## What to work on
Repeat every line from the line containing "This screenshot has height=521, width=1024." to the end of the data, exactly. Leave the pictures out.

Collected data entries
=== Begin Enclosure ===

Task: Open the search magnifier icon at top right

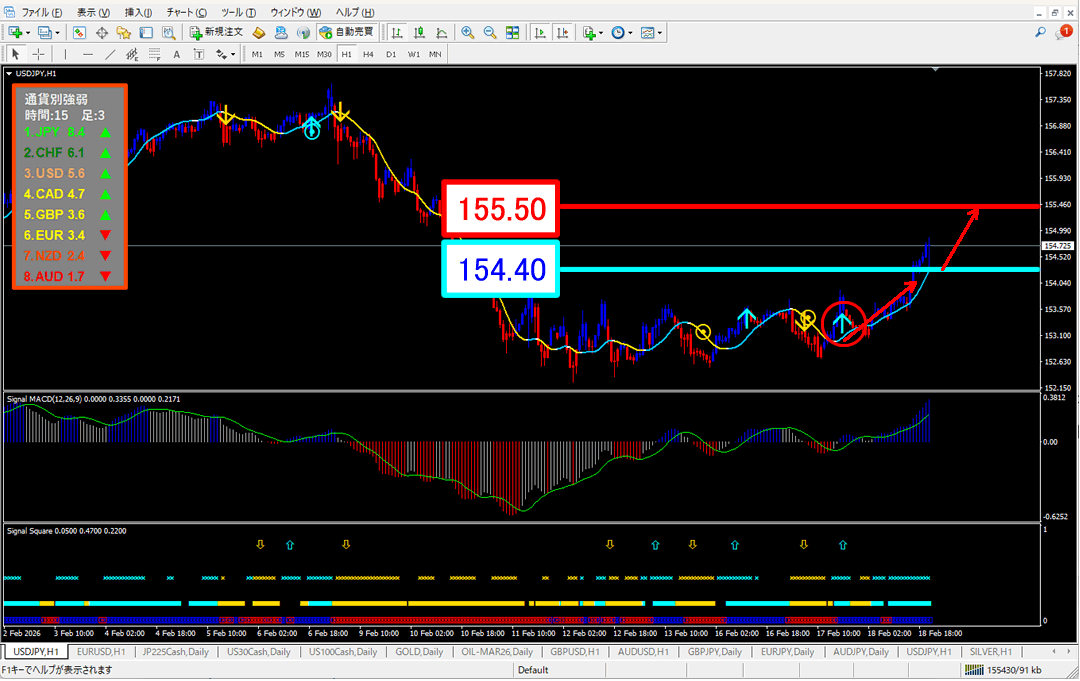Action: pyautogui.click(x=1041, y=32)
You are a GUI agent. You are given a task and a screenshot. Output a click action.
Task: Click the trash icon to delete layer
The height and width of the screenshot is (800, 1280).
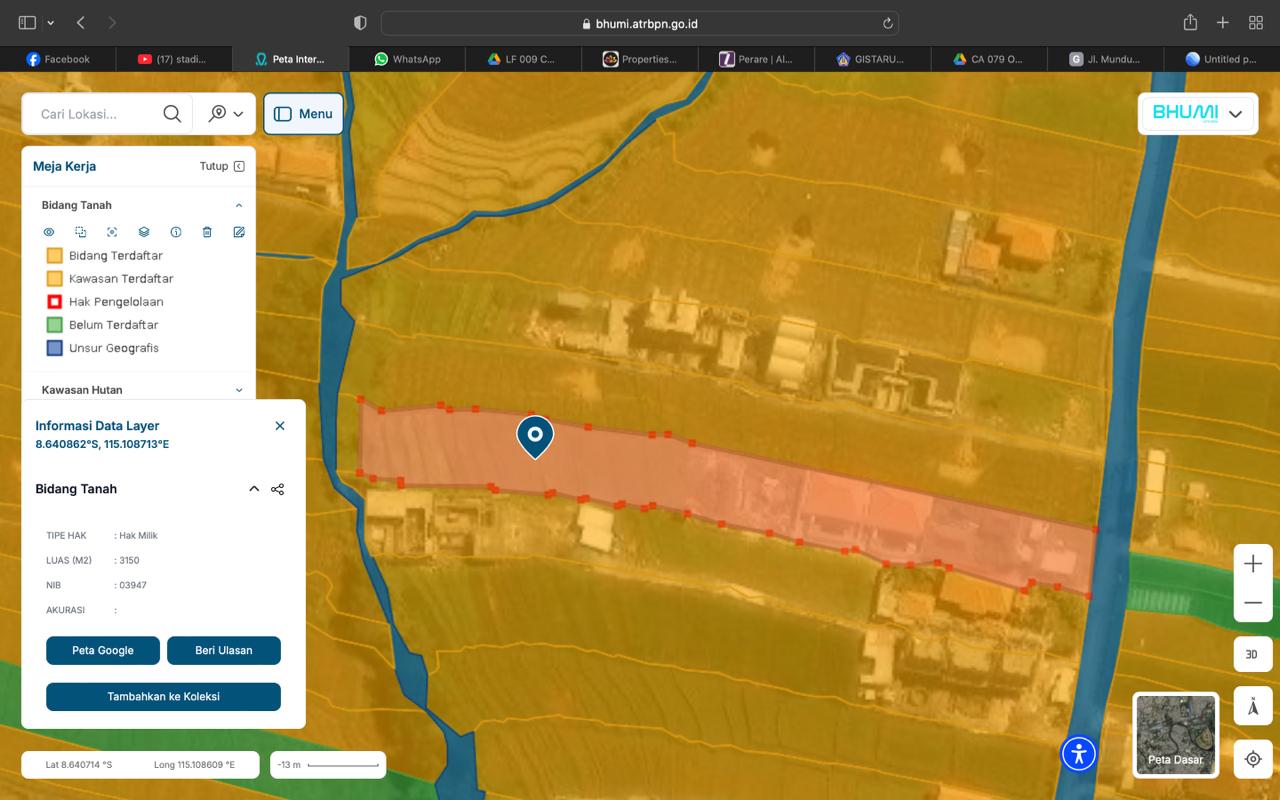(207, 232)
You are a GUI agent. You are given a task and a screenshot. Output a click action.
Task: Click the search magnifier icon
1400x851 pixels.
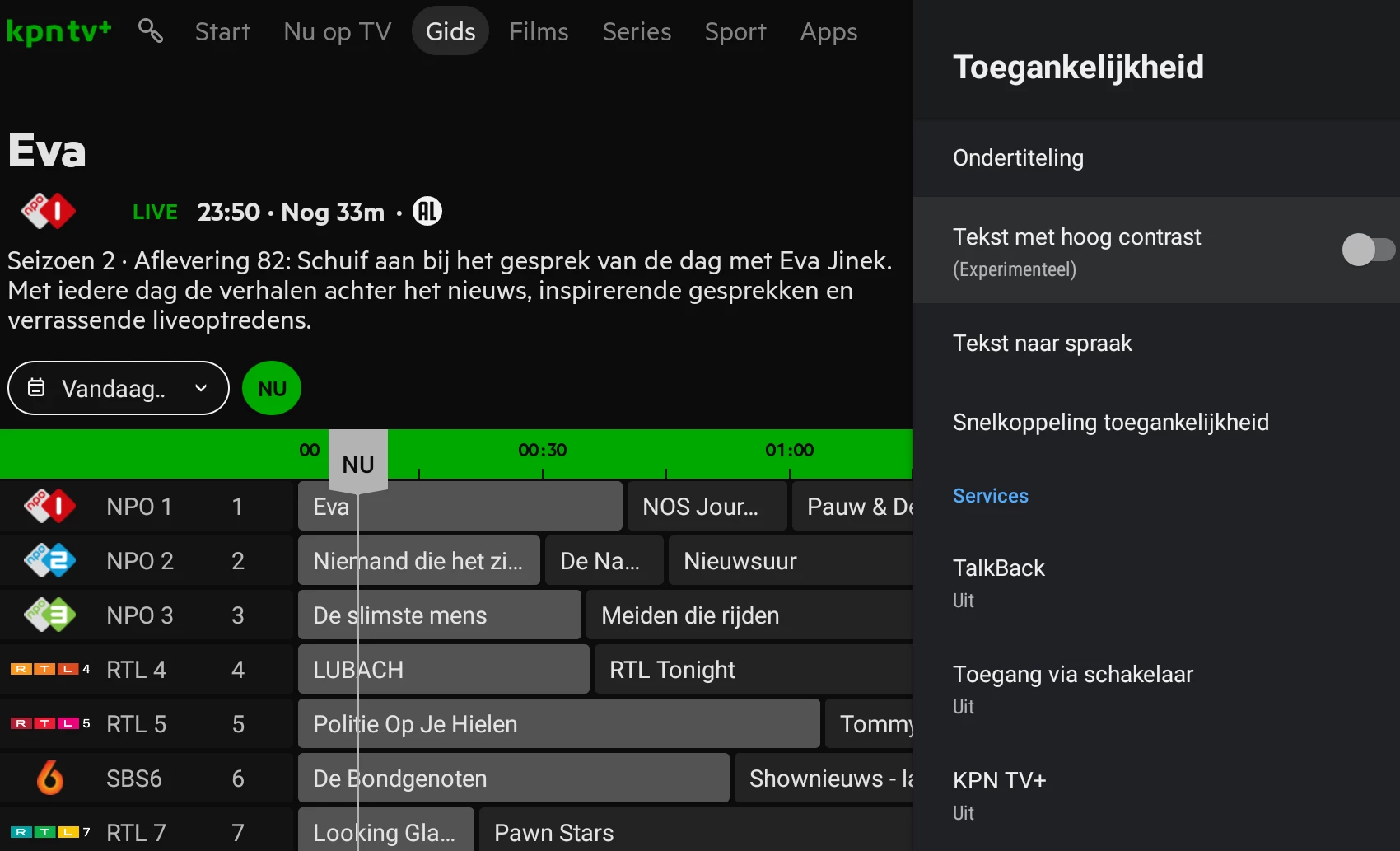point(150,31)
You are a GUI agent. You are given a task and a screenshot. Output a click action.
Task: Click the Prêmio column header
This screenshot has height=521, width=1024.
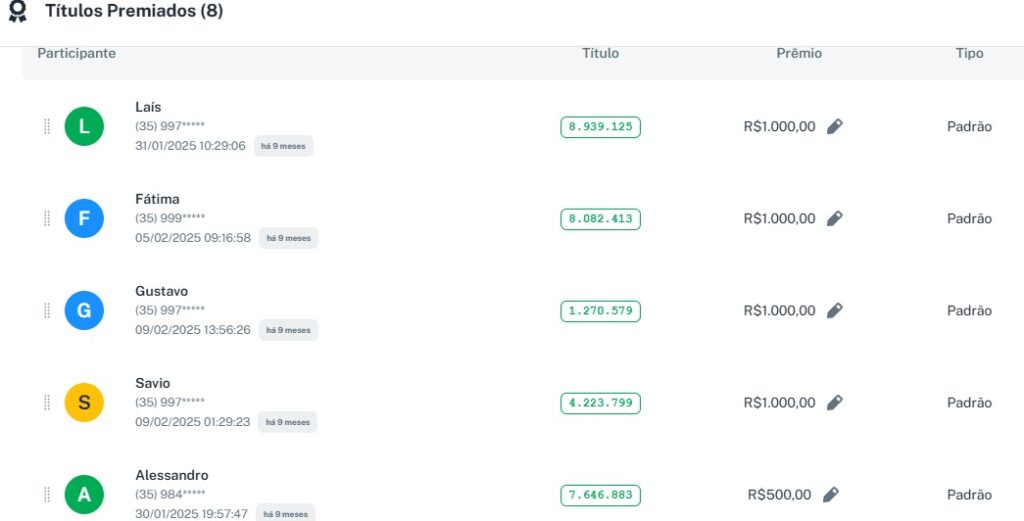[x=799, y=53]
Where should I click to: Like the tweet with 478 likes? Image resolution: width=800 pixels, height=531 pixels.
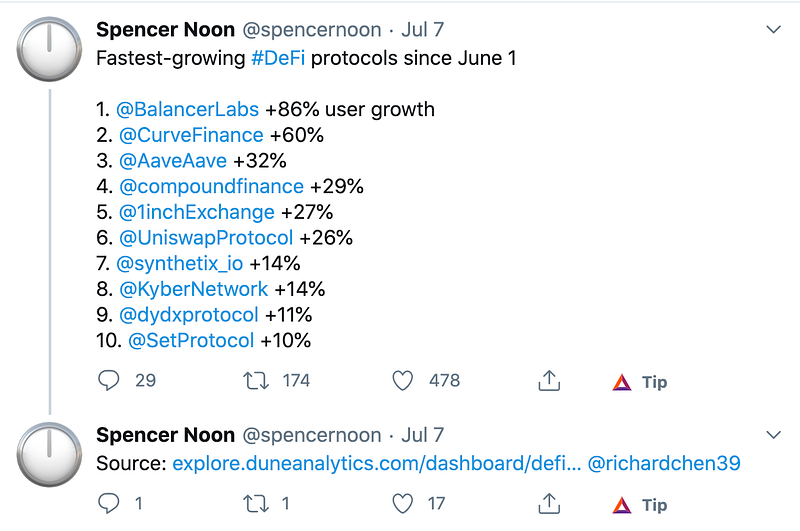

=== End Enclosure ===

## Exercise response
This screenshot has height=521, width=1024.
[x=799, y=53]
Where should I click to: Like the tweet with 478 likes? Image resolution: width=800 pixels, height=531 pixels.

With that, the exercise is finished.